A representante republicana Holly Rehder coordenou o envio do projeto do Senado à câmara. Segundo relatos, Rehder alegou que qualquer forma de apoio à campanha de boicote vai na contramão das políticas econômicas do Missouri.

O Missouri juntou-se a 27 outros estados americanos que aprovaram políticas similares contra o movimento de Boicote, Desinvestimento e Sanções (BDS). Tais projetos anti-BDS foram repudiados por legisladores americanos como inconstitucionais.

Em janeiro, a senadora democrata Dianne Feinstein (Califórnia) sugeriu que seus colegas no congresso colocaram os interesses de Israel acima dos Estados Unidos, ao propor leis que, na prática, restringem liberdades civis.

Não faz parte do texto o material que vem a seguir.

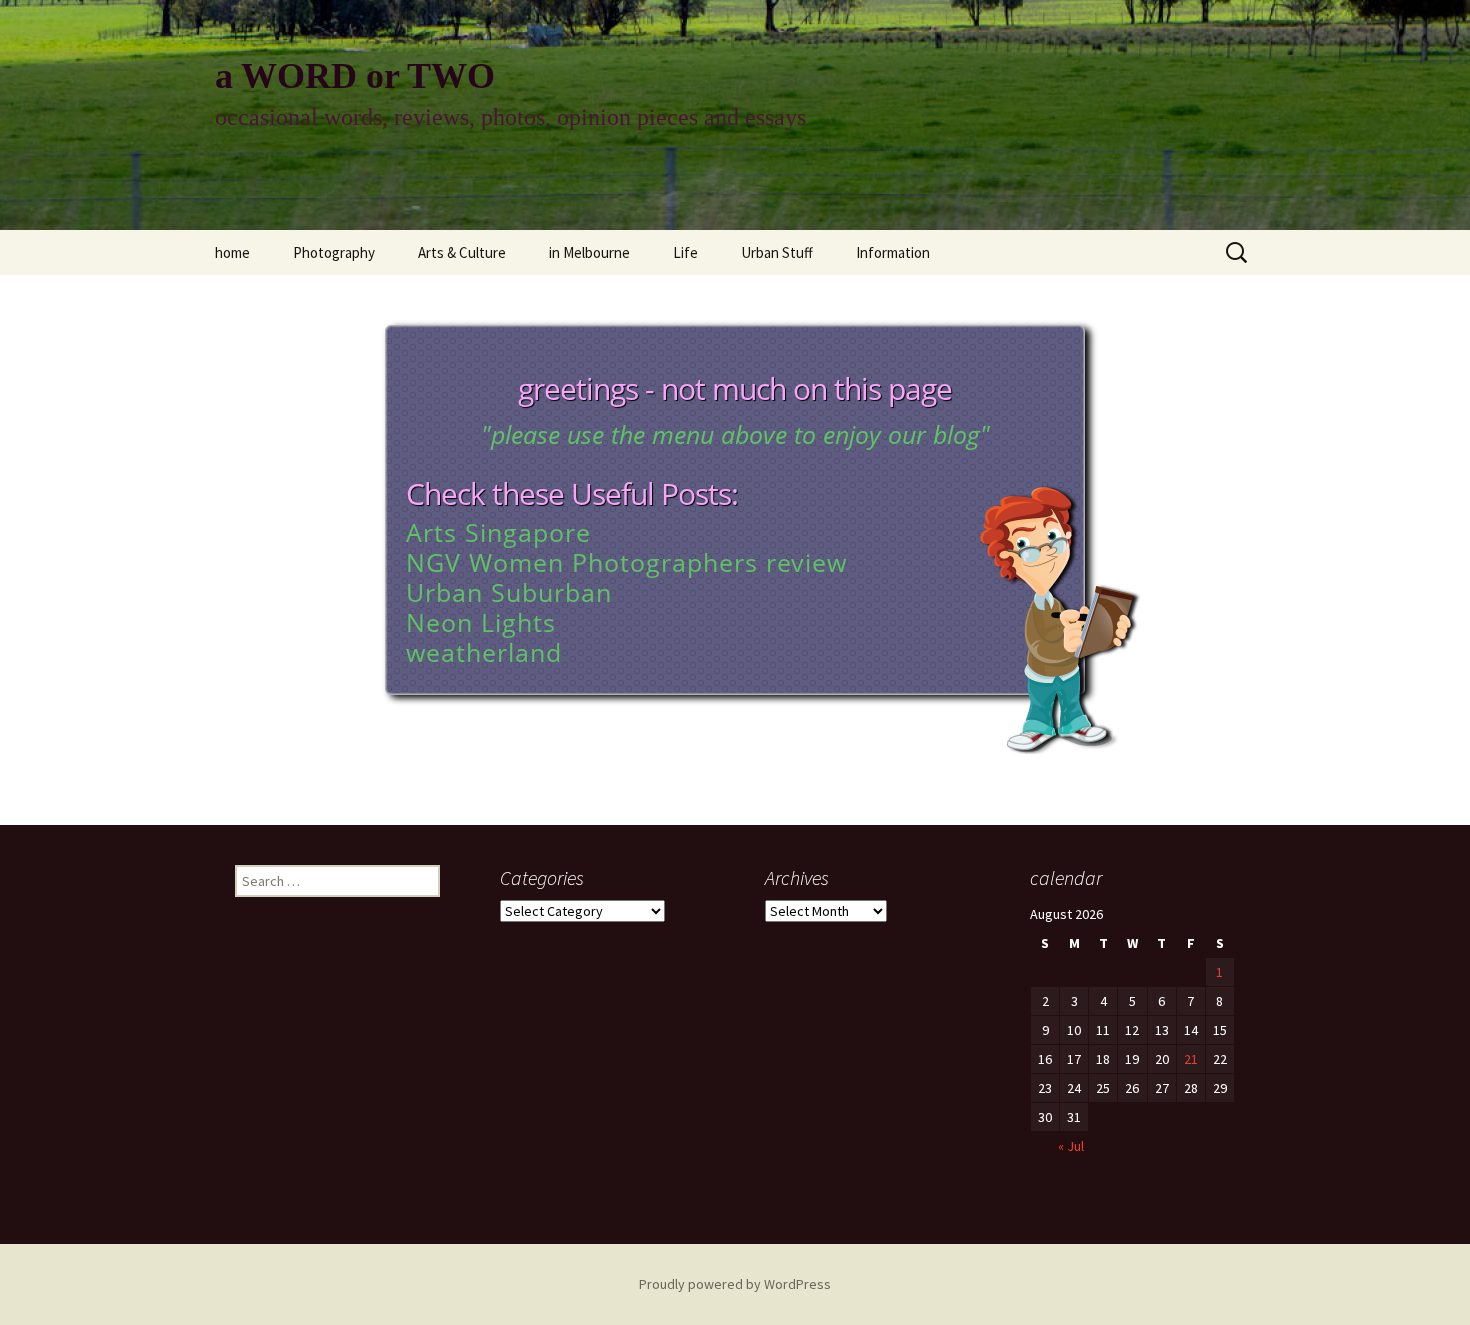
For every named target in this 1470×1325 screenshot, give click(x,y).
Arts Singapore (498, 532)
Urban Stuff (777, 252)
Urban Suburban (509, 592)
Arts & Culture (462, 252)
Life (685, 252)
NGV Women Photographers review (626, 562)
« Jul (1071, 1146)
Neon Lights (481, 622)
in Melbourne (589, 252)
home (232, 252)
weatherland (484, 652)
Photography (334, 252)
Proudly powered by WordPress (735, 1284)
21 (1191, 1059)
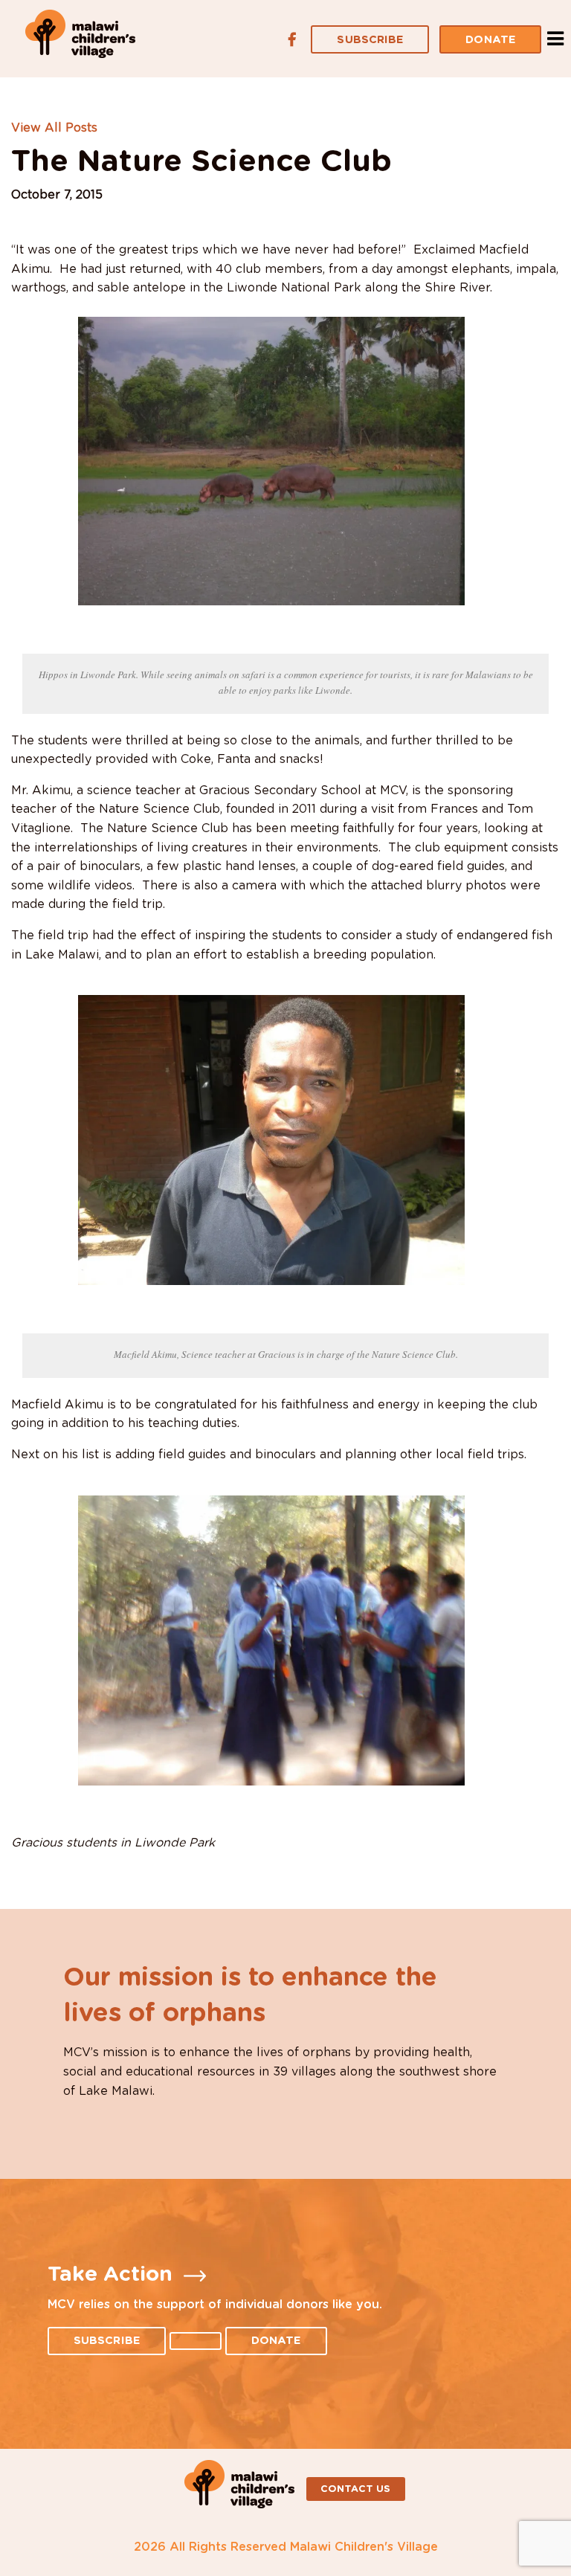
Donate (490, 39)
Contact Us (355, 2489)
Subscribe (370, 39)
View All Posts (54, 128)
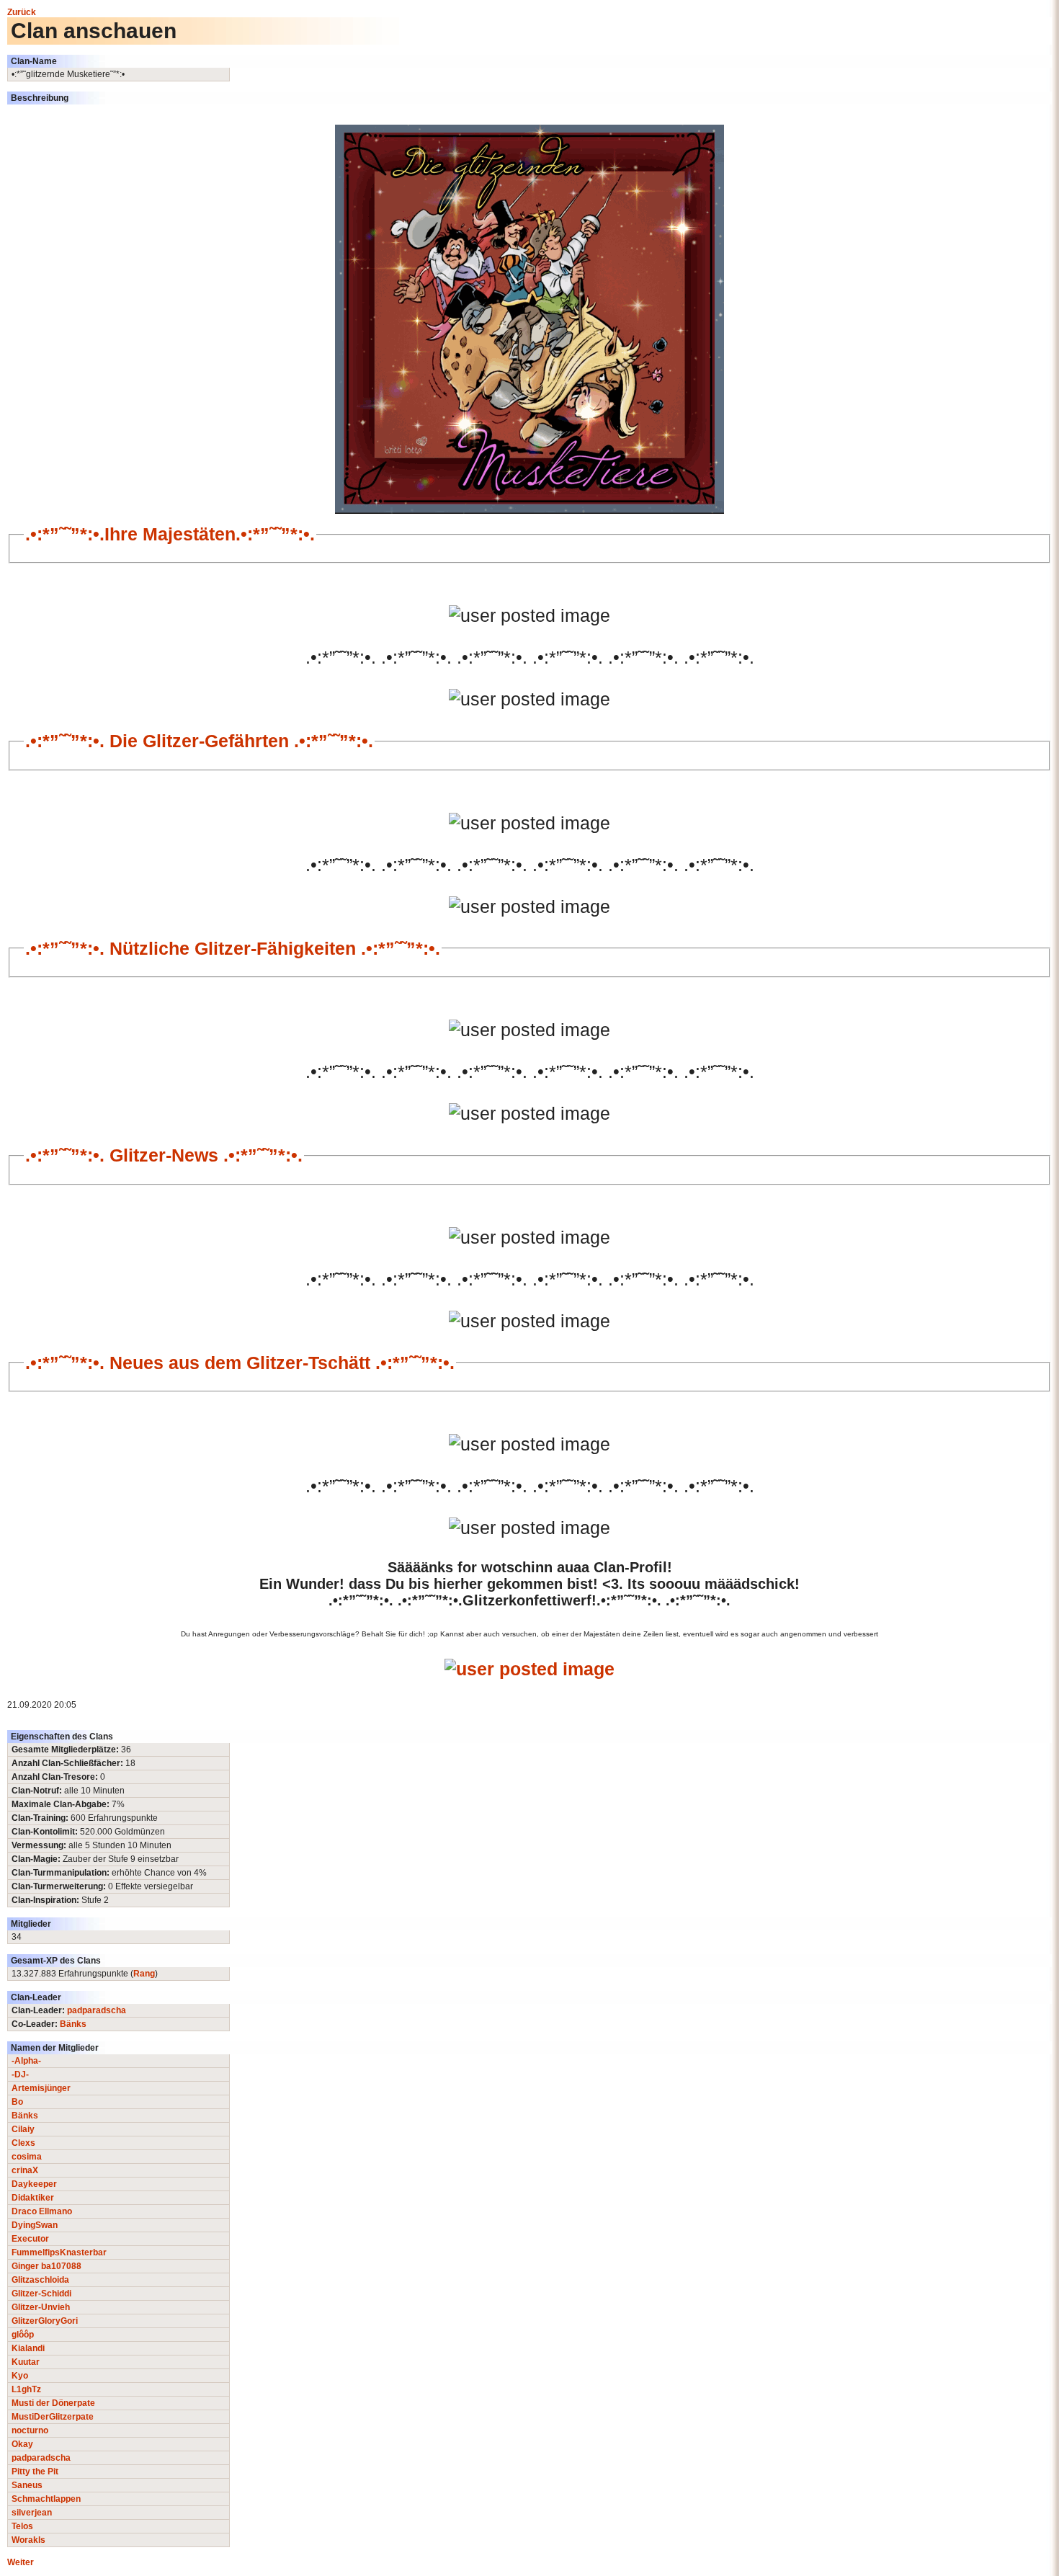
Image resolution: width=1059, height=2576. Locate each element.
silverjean (32, 2513)
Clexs (23, 2143)
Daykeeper (34, 2184)
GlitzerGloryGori (45, 2321)
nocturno (30, 2430)
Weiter (20, 2562)
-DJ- (20, 2074)
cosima (27, 2157)
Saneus (27, 2485)
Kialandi (28, 2348)
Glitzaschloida (40, 2280)
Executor (30, 2239)
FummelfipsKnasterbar (59, 2252)
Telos (22, 2526)
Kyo (20, 2376)
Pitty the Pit (35, 2471)
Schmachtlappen (46, 2499)
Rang (144, 1974)
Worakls (28, 2540)
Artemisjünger (41, 2088)
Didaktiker (33, 2198)
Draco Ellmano (42, 2211)
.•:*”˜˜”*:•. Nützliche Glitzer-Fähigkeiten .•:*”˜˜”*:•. (232, 948)
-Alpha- (26, 2061)
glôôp (23, 2335)
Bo (17, 2102)
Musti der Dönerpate (53, 2403)
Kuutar (26, 2362)
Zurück (21, 12)
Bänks (73, 2024)
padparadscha (96, 2010)
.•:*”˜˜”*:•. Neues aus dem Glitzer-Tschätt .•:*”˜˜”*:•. (240, 1362)
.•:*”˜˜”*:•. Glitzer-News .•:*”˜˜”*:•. (164, 1155)
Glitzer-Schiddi (41, 2293)
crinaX (25, 2170)
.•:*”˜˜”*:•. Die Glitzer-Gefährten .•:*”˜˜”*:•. (199, 741)
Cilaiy (23, 2129)
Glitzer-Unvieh (41, 2307)
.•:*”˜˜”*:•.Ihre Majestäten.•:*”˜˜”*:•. (170, 534)
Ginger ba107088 (46, 2266)
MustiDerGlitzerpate (53, 2417)
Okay (22, 2444)
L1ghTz (26, 2389)
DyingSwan (35, 2225)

“Não consigo enxergar por que essa legislação é prioridade durante o fechamento do governo. O Senado tem responsabilidade de preservar a Constituição e manter o governo funcionando – esta lei não faz nem uma coisa, nem outra”, comentou Feinstein, em contraponto às diversas crises domésticas nos Estados Unidos.

A decisão do Missouri de aprovar uma lei anti-BDS desencadeou receios na comunidade política americana. Segundo o jornal Times of Israel, o congressista republicano Tony Lovasco alegou que conceder contratos com base em opiniões políticas seria “incrivelmente perigoso”. Criticar o governo não é o mesmo que criticar as pessoas ou o país, destacou Lovasco.

“Sou incrivelmente crítico ao nosso governo, por exemplo”, alegou o representante do Missouri. “Não sou anti-americano. Amo este país. E não quero me ver em posição onde minha crítica às escolhas e como o governo gasta, ou como digo, desperdiça nosso dinheiro, pode resultar em minha inclusão numa lista negra.”

Críticos afirmam que a aprovação de projetos legislativos anti-BDS nos Estados Unidos expropriam direitos concedidos pela Primeira Emenda aos cidadãos americanos, isto é, garantias a liberdades civis, como religião, expressão, assembleia e protesto.

O contraste é gritante ao considerar a defesa enfática de políticos republicanos à chamada Segunda Emenda, que garante o direito à posse de armas, apesar dos custos em vidas civis. Nenhuma consideração similar é feita em relação à livre expressão em defesa de Israel.

Em 2018, uma professora do ensino fundamental no estado do Texas foi demitida por recusar-se a assinar um juramento vinculativo a seu contrato de trabalho. O estado baniu a professora de escolas públicas por não comprometer-se com voto de “não engajamento no boicote a Israel ou qualquer ação com propósito de infringir dano à economia [israelense].”

O Comitê Judaico Americano Pró-Israel da região de St. Louis elogiou a decisão do Missouri, ao declarar “a legislatura assumiu ações contundentes para combater o insidioso e detestável movimento de BDS.”